** Begin Entries shown **
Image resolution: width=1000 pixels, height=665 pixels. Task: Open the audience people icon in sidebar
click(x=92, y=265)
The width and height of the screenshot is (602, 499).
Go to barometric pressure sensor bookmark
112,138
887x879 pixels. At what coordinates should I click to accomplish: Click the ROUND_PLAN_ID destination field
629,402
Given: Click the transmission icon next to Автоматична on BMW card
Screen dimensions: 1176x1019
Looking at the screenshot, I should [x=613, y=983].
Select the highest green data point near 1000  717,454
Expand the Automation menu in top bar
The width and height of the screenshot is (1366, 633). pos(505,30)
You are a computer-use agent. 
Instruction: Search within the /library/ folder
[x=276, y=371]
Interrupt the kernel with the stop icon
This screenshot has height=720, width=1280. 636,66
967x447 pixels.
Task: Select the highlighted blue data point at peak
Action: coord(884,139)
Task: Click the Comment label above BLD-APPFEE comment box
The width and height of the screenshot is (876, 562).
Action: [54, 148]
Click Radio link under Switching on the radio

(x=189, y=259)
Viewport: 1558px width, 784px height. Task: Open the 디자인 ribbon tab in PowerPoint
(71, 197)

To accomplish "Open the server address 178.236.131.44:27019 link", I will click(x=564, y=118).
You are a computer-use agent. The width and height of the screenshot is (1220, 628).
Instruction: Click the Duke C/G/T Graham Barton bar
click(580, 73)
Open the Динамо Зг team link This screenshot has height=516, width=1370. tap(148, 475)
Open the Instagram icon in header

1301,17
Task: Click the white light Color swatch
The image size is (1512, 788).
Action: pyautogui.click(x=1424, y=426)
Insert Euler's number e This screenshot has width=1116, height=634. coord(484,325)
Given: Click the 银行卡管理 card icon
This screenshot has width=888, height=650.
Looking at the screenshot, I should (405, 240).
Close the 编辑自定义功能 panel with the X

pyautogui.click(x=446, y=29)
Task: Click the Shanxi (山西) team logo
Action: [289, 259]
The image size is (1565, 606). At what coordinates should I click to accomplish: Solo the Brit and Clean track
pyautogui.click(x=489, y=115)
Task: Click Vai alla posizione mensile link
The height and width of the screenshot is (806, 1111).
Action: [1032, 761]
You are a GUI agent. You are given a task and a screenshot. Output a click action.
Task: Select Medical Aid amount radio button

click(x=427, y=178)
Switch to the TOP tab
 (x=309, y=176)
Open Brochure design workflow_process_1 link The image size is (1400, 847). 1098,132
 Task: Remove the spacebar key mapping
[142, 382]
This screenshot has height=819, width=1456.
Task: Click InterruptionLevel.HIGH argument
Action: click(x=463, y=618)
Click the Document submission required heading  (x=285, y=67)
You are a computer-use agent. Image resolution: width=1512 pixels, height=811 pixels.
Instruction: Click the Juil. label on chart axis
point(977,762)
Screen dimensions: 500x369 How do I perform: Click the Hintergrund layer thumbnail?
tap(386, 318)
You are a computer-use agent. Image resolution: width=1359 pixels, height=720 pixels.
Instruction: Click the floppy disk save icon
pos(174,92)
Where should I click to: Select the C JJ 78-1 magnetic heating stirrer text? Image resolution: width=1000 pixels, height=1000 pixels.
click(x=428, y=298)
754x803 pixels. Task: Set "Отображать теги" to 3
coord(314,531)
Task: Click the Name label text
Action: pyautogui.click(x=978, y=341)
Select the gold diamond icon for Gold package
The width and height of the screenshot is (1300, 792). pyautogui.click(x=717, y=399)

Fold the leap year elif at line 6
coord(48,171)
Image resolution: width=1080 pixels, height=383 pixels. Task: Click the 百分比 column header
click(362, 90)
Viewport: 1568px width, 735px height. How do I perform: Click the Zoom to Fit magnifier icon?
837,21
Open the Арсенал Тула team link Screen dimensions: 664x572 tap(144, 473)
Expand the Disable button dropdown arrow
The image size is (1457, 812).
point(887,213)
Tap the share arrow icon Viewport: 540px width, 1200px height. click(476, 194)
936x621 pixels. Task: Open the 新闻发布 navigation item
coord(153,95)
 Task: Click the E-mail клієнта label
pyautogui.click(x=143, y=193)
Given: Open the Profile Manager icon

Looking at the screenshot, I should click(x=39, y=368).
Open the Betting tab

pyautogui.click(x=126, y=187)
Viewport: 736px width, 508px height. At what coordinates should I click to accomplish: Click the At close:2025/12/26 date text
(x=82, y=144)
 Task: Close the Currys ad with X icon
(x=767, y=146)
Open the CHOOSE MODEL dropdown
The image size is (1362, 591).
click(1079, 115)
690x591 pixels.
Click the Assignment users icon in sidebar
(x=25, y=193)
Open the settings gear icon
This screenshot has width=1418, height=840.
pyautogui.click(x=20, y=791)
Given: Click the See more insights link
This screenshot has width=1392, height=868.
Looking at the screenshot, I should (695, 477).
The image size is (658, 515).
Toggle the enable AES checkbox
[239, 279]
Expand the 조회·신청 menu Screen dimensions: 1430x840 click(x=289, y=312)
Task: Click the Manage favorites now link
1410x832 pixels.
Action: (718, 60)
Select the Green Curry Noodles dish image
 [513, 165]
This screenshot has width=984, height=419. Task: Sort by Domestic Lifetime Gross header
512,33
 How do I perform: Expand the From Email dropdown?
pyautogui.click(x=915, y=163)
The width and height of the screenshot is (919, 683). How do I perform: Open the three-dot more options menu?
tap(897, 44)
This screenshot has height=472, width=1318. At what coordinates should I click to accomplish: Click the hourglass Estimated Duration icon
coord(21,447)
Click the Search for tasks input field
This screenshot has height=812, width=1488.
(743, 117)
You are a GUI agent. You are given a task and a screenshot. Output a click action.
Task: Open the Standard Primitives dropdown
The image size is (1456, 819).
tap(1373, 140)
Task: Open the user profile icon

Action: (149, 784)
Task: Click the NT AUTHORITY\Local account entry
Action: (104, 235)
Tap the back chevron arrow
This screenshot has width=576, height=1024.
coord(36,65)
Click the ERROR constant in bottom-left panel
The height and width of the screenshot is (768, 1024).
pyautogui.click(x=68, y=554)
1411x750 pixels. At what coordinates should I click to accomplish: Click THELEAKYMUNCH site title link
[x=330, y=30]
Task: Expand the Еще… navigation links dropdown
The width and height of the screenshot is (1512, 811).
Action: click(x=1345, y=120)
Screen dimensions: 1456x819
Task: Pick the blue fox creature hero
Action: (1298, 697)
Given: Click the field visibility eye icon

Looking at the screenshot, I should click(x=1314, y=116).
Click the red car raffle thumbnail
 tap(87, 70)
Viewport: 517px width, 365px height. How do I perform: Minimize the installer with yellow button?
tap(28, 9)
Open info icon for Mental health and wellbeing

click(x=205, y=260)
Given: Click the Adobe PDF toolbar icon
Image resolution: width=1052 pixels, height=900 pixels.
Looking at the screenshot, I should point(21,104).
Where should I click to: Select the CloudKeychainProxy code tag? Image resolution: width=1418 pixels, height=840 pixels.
** End Entries shown **
Output every one of the lines above with no changes at all.

Image resolution: width=1000 pixels, height=665 pixels. Task: Open the audience people icon in sidebar
click(x=92, y=265)
The width and height of the screenshot is (602, 499).
Go to barometric pressure sensor bookmark
112,138
887x879 pixels. At what coordinates should I click to accomplish: Click the ROUND_PLAN_ID destination field
629,402
Given: Click the transmission icon next to Автоматична on BMW card
Screen dimensions: 1176x1019
Looking at the screenshot, I should [x=613, y=983].
Select the highest green data point near 1000  717,454
Expand the Automation menu in top bar
The width and height of the screenshot is (1366, 633). pos(505,30)
You are a computer-use agent. 
Instruction: Search within the /library/ folder
[x=276, y=371]
Interrupt the kernel with the stop icon
This screenshot has height=720, width=1280. 636,66
967x447 pixels.
Task: Select the highlighted blue data point at peak
Action: coord(884,139)
Task: Click the Comment label above BLD-APPFEE comment box
The width and height of the screenshot is (876, 562).
Action: [54, 148]
Click Radio link under Switching on the radio

(x=189, y=259)
Viewport: 1558px width, 784px height. Task: Open the 디자인 ribbon tab in PowerPoint
(71, 197)

To accomplish "Open the server address 178.236.131.44:27019 link", I will click(x=564, y=118).
You are a computer-use agent. The width and height of the screenshot is (1220, 628).
Instruction: Click the Duke C/G/T Graham Barton bar
click(580, 73)
Open the Динамо Зг team link This screenshot has height=516, width=1370. tap(148, 475)
Open the Instagram icon in header

1301,17
Task: Click the white light Color swatch
The image size is (1512, 788).
Action: pyautogui.click(x=1424, y=426)
Insert Euler's number e This screenshot has width=1116, height=634. coord(484,325)
Given: Click the 银行卡管理 card icon
This screenshot has width=888, height=650.
Looking at the screenshot, I should (405, 240).
Close the 编辑自定义功能 panel with the X

pyautogui.click(x=446, y=29)
Task: Click the Shanxi (山西) team logo
Action: [289, 259]
The image size is (1565, 606). At what coordinates should I click to accomplish: Solo the Brit and Clean track
pyautogui.click(x=489, y=115)
Task: Click Vai alla posizione mensile link
The height and width of the screenshot is (806, 1111).
Action: [1032, 761]
You are a GUI agent. You are given a task and a screenshot. Output a click action.
Task: Select Medical Aid amount radio button

click(x=427, y=178)
Switch to the TOP tab
 (x=309, y=176)
Open Brochure design workflow_process_1 link The image size is (1400, 847). 1098,132
 Task: Remove the spacebar key mapping
[142, 382]
This screenshot has height=819, width=1456.
Task: Click InterruptionLevel.HIGH argument
Action: click(x=463, y=618)
Click the Document submission required heading  (x=285, y=67)
You are a computer-use agent. Image resolution: width=1512 pixels, height=811 pixels.
Instruction: Click the Juil. label on chart axis
point(977,762)
Screen dimensions: 500x369 How do I perform: Click the Hintergrund layer thumbnail?
tap(386, 318)
You are a computer-use agent. Image resolution: width=1359 pixels, height=720 pixels.
Instruction: Click the floppy disk save icon
pos(174,92)
Where should I click to: Select the C JJ 78-1 magnetic heating stirrer text? Image resolution: width=1000 pixels, height=1000 pixels.
click(x=428, y=298)
754x803 pixels. Task: Set "Отображать теги" to 3
coord(314,531)
Task: Click the Name label text
Action: pyautogui.click(x=978, y=341)
Select the gold diamond icon for Gold package
The width and height of the screenshot is (1300, 792). pyautogui.click(x=717, y=399)

Fold the leap year elif at line 6
coord(48,171)
Image resolution: width=1080 pixels, height=383 pixels. Task: Click the 百分比 column header
click(362, 90)
Viewport: 1568px width, 735px height. How do I perform: Click the Zoom to Fit magnifier icon?
837,21
Open the Арсенал Тула team link Screen dimensions: 664x572 tap(144, 473)
Expand the Disable button dropdown arrow
The image size is (1457, 812).
point(887,213)
Tap the share arrow icon Viewport: 540px width, 1200px height. click(476, 194)
936x621 pixels. Task: Open the 新闻发布 navigation item
coord(153,95)
 Task: Click the E-mail клієнта label
pyautogui.click(x=143, y=193)
Given: Open the Profile Manager icon

Looking at the screenshot, I should click(x=39, y=368).
Open the Betting tab

pyautogui.click(x=126, y=187)
Viewport: 736px width, 508px height. At what coordinates should I click to accomplish: Click the At close:2025/12/26 date text
(x=82, y=144)
 Task: Close the Currys ad with X icon
(x=767, y=146)
Open the CHOOSE MODEL dropdown
The image size is (1362, 591).
click(1079, 115)
690x591 pixels.
Click the Assignment users icon in sidebar
(x=25, y=193)
Open the settings gear icon
This screenshot has width=1418, height=840.
pyautogui.click(x=20, y=791)
Given: Click the See more insights link
This screenshot has width=1392, height=868.
Looking at the screenshot, I should (695, 477).
The image size is (658, 515).
Toggle the enable AES checkbox
[239, 279]
Expand the 조회·신청 menu Screen dimensions: 1430x840 click(x=289, y=312)
Task: Click the Manage favorites now link
1410x832 pixels.
Action: (718, 60)
Select the Green Curry Noodles dish image
 [513, 165]
This screenshot has width=984, height=419. Task: Sort by Domestic Lifetime Gross header
512,33
 How do I perform: Expand the From Email dropdown?
pyautogui.click(x=915, y=163)
The width and height of the screenshot is (919, 683). How do I perform: Open the three-dot more options menu?
tap(897, 44)
This screenshot has height=472, width=1318. At what coordinates should I click to accomplish: Click the hourglass Estimated Duration icon
coord(21,447)
Click the Search for tasks input field
This screenshot has height=812, width=1488.
(743, 117)
You are a GUI agent. You are given a task and a screenshot. Output a click action.
Task: Open the Standard Primitives dropdown
The image size is (1456, 819).
tap(1373, 140)
Task: Open the user profile icon

Action: (149, 784)
Task: Click the NT AUTHORITY\Local account entry
Action: (104, 235)
Tap the back chevron arrow
This screenshot has width=576, height=1024.
coord(36,65)
Click the ERROR constant in bottom-left panel
The height and width of the screenshot is (768, 1024).
pyautogui.click(x=68, y=554)
1411x750 pixels. At what coordinates should I click to accomplish: Click THELEAKYMUNCH site title link
[x=330, y=30]
Task: Expand the Еще… navigation links dropdown
The width and height of the screenshot is (1512, 811).
Action: click(x=1345, y=120)
Screen dimensions: 1456x819
Task: Pick the blue fox creature hero
Action: (1298, 697)
Given: Click the field visibility eye icon

Looking at the screenshot, I should click(x=1314, y=116).
Click the red car raffle thumbnail
 tap(87, 70)
Viewport: 517px width, 365px height. How do I perform: Minimize the installer with yellow button?
tap(28, 9)
Open info icon for Mental health and wellbeing

click(x=205, y=260)
Given: Click the Adobe PDF toolbar icon
Image resolution: width=1052 pixels, height=900 pixels.
Looking at the screenshot, I should point(21,104).
Where should I click to: Select the CloudKeychainProxy code tag? Image resolution: width=1418 pixels, height=840 pixels.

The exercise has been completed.